→ Problem statement:
Check every line below, and copy those that include "dimensions".

──────

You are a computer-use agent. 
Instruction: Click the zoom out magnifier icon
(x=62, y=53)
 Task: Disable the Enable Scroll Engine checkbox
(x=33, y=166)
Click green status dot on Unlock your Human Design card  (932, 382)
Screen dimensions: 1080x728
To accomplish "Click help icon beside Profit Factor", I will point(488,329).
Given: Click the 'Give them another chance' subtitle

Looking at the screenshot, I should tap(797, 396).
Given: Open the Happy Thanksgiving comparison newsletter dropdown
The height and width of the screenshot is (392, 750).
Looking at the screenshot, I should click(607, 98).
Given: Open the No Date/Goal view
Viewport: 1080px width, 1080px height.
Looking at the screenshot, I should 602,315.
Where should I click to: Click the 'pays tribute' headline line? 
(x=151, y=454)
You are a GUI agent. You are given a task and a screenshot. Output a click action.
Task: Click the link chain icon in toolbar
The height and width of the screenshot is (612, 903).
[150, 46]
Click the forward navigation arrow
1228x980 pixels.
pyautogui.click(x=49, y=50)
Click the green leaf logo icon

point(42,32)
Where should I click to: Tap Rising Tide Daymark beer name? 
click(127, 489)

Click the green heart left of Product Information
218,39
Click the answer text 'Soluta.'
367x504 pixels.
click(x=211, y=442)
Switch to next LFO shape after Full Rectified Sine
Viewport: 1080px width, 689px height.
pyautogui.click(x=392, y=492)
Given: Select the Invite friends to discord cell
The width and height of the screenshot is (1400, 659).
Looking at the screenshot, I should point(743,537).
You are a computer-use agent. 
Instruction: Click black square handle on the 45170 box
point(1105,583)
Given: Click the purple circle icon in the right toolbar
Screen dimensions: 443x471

──────

→ Solution to this exercise:
Screen dimensions: 1080x728
Screen dimensions: 443x471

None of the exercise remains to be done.